Dataset entries
--- --- ---

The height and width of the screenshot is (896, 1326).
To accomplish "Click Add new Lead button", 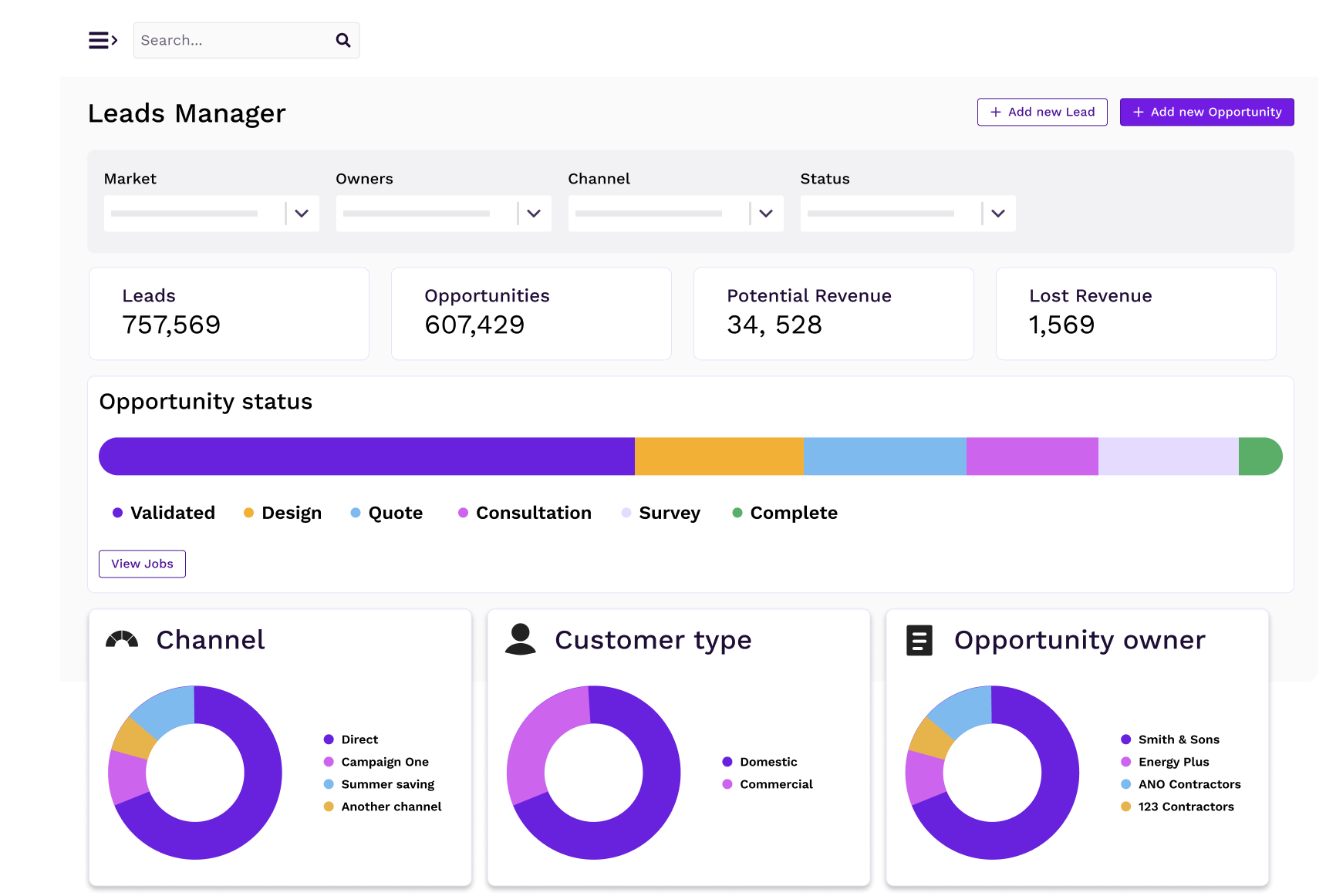I will (1042, 112).
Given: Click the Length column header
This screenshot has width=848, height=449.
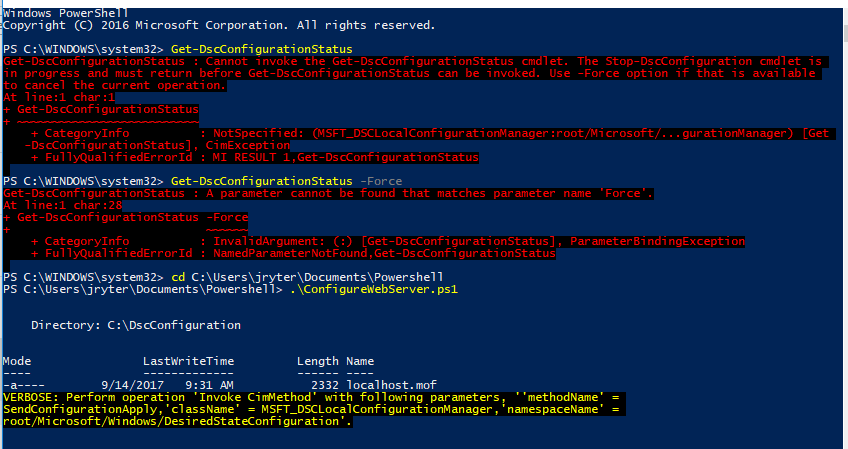Looking at the screenshot, I should coord(318,360).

--- --- ---

• _Required work_: Beginning with the line with "Given: Click the Length column header", repeat the entries above exactly, up to and including the last line, leaving out pictures.

• _Final answer_:
Given: Click the Length column header
This screenshot has width=848, height=449.
Looking at the screenshot, I should coord(318,360).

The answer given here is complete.